Not only was the food delicious, but seating outside while enjoying the sunlight and catching up with my dad was very special. And once we had full bellies, it was time to literally find my way to the Escuela de Gastronomia Mexicana (#esgamex).
WHERE IS ESGAMEX?
The Escuela is located on Coahuila street, right in the Condesa neighborhood, 7 blocks from my apartment, and close to a number of unique stores. As I walked into Esgamex, I knew this to be the place to really immerse myself in Mexican history and cooking; french doors opening from the terraces and into high ceiling kitchens, cafe de olla and agua de tamarindo served on the corridor table, Mexican tiles, copper pots, metates (volcanic stone grinding mats), and succulents sitting by the little fountain made me feel en casa.
As I stood by the staircase taking it all in, Yuri de Gortari – one of my professors and a world famous chef – came into the school and welcomed me with a big smile. He also warned me that the days will be long, exhausting, and worth it! In the meantime, I decided to explore the city a little more and get my street smarts back before my commitment to learn how to use a metate begins.
One thing I’ve been thinking a lot about is how likely it is that I’ll get lost because the city continues to grow, transportation routes have changed, and there is a new kid-in-town to get you around: el Metrobus.
El Metrobus is similar to an Express bus: it has designated stops, a designated fast lane, and to ride it you need a Metrobus pass.
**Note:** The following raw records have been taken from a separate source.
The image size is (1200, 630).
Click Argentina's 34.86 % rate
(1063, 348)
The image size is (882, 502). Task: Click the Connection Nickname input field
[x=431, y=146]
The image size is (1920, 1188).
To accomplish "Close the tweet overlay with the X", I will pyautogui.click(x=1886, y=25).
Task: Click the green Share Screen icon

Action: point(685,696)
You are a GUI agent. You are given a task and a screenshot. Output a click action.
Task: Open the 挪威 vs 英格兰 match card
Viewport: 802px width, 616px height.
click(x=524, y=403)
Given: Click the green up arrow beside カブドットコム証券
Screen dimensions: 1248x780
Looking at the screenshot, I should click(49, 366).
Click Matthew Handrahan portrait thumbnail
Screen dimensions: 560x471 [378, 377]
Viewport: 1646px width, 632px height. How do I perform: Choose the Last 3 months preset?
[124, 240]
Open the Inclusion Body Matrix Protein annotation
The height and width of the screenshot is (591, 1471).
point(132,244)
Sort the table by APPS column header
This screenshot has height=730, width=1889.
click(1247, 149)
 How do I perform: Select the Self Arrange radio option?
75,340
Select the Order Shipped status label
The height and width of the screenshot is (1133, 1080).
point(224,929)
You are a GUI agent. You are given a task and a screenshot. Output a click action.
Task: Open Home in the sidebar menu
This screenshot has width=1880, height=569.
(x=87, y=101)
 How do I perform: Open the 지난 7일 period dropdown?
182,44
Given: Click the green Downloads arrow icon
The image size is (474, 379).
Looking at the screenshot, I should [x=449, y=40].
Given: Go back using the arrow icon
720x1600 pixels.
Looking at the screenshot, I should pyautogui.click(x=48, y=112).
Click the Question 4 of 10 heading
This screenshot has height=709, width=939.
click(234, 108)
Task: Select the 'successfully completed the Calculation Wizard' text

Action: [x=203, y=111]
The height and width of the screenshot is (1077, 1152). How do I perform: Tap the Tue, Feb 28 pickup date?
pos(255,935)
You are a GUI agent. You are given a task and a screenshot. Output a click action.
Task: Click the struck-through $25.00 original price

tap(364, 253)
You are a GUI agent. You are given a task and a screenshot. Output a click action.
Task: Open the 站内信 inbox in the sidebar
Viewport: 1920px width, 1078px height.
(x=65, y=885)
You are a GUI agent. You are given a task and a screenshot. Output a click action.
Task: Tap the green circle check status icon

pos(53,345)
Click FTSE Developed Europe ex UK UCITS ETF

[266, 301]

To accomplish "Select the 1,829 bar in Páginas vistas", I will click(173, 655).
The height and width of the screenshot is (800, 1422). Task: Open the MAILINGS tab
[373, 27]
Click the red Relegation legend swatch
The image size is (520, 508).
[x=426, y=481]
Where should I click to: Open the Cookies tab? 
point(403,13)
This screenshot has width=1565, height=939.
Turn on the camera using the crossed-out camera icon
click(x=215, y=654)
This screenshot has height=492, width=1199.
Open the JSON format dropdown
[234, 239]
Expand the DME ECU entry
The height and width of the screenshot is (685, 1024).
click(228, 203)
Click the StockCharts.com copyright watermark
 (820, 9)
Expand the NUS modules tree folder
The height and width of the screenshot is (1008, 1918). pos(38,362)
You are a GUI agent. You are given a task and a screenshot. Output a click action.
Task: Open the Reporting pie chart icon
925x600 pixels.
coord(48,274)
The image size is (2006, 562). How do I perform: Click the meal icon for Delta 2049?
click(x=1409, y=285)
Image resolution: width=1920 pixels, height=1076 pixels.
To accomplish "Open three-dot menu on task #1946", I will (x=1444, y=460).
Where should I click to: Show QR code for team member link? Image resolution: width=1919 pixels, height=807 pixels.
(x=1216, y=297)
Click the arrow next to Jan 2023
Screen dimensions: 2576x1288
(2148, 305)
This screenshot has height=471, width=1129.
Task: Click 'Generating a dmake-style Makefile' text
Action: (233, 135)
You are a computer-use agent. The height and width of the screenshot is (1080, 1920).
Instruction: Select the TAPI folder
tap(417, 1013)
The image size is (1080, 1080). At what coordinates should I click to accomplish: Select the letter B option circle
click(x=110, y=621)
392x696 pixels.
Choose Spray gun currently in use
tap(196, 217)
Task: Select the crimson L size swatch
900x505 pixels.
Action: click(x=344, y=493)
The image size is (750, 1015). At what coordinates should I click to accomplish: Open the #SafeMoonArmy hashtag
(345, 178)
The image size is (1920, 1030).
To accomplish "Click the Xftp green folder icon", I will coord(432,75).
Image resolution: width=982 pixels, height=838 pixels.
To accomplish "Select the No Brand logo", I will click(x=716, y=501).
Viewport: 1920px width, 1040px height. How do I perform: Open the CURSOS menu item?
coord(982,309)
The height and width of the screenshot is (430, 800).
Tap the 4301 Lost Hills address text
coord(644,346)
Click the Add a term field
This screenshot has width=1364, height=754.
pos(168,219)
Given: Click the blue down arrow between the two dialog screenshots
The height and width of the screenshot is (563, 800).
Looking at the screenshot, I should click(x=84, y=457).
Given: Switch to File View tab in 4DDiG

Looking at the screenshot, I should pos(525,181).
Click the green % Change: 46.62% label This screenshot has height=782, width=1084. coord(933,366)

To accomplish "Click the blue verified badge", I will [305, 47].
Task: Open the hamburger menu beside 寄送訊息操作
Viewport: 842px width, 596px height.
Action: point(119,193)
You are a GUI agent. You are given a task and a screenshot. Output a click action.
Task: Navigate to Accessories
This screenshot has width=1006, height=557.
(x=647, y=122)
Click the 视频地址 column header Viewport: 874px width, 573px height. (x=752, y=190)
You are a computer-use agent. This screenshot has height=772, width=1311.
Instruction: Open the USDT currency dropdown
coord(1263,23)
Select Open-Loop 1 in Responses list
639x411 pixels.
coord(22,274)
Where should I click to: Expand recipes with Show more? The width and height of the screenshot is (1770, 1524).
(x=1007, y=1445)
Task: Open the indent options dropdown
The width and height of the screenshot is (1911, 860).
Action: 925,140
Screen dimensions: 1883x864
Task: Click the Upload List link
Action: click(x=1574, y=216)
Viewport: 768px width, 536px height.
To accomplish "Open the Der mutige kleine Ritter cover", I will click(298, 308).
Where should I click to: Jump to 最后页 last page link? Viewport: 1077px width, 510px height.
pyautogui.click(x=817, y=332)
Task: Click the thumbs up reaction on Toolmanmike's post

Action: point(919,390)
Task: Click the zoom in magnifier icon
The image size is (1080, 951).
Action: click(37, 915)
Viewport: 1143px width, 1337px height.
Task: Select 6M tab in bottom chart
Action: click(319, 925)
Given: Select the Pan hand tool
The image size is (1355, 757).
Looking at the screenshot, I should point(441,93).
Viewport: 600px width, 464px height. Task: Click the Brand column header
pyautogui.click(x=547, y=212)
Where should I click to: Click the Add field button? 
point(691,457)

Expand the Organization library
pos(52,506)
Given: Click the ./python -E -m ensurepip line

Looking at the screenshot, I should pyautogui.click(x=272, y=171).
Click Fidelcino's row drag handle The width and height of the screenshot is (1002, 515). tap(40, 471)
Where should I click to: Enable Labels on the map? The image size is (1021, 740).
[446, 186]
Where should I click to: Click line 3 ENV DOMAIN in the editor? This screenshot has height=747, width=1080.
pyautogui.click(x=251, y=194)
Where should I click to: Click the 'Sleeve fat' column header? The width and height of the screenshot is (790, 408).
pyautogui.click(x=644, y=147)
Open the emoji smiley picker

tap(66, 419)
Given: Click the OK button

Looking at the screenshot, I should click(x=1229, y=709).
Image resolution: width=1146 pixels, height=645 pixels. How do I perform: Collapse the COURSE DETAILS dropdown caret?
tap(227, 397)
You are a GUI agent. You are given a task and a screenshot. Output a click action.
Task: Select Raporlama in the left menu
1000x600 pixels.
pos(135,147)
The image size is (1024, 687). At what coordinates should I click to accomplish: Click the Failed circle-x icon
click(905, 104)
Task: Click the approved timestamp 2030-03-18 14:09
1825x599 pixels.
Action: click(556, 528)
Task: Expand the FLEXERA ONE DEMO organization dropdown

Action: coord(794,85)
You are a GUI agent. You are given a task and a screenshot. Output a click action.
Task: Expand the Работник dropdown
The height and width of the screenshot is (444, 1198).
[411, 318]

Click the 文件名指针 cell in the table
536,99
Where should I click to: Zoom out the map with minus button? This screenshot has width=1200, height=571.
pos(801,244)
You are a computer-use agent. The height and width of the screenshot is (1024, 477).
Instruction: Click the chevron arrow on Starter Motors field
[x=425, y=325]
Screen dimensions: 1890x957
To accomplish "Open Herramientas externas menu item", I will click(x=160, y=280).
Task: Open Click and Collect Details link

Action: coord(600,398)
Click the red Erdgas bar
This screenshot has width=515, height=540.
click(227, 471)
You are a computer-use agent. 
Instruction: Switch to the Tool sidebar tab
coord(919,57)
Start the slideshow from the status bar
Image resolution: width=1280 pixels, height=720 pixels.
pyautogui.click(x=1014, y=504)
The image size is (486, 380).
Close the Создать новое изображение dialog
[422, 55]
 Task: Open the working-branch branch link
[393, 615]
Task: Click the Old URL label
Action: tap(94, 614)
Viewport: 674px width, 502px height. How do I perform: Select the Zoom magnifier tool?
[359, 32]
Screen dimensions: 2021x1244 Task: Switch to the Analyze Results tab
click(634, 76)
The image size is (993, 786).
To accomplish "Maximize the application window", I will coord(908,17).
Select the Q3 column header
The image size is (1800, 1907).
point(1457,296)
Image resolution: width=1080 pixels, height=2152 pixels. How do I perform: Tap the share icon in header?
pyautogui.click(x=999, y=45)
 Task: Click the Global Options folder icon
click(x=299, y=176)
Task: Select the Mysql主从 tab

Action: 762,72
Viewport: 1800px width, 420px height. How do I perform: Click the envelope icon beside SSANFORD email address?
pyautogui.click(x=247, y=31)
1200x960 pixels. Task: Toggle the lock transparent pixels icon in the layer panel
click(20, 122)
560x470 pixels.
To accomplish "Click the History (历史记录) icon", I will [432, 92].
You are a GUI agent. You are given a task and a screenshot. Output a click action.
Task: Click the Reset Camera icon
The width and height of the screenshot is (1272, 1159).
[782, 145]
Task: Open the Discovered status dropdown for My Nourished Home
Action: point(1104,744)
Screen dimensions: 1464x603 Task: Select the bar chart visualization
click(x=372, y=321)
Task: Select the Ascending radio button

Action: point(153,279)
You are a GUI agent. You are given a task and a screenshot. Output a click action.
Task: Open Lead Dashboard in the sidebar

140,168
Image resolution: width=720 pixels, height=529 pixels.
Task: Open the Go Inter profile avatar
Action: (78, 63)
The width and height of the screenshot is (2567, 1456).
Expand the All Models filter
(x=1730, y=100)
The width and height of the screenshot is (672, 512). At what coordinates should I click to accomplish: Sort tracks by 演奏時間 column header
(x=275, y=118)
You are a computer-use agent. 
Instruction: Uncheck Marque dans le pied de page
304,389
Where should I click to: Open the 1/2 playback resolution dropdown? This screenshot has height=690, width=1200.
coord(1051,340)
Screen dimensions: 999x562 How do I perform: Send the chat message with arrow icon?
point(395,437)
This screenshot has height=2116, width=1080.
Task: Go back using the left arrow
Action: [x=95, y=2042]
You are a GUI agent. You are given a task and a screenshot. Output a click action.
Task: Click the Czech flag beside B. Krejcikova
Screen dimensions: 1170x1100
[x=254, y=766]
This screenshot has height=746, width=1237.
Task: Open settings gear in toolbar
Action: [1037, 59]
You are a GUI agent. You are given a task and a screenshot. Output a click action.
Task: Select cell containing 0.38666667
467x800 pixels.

I will not lie, it was love at first ride: the line was short, there was a machine to recharge fares into it in almost every stop, and it took me down to one of my favorite childhood places: the candy section at Liverpool.
LIVERPOOL, MEXICO IS A REAL PLACE
As a child, my parents introduced us to a variety of pastries ad sweets, including pan dulce, crystallized Mexican fruit, and blueberry cheesecake (that’s right, no Tres Leches for me).
But my favorite treats were available in one place: Liverpool Insurgentes, a department store where the greatest pastries in my world awaited for me: Dedos de Novia (also known as Baklava!), not to mention the dozens of baskets filled with crystalized figs, pepitorias, coconut-filled limes, chocolate-covered raisins, y mas!
Oh, it was such a gift to go to Liverpool and today I felt exactly like that 6 year-old girl who couldn’t contain her joy and ran around the candy section not knowing what to get. I think my dad realized how much it mean for me to be there, so he didn’t mind my endless picture taking because I just have to share these with you!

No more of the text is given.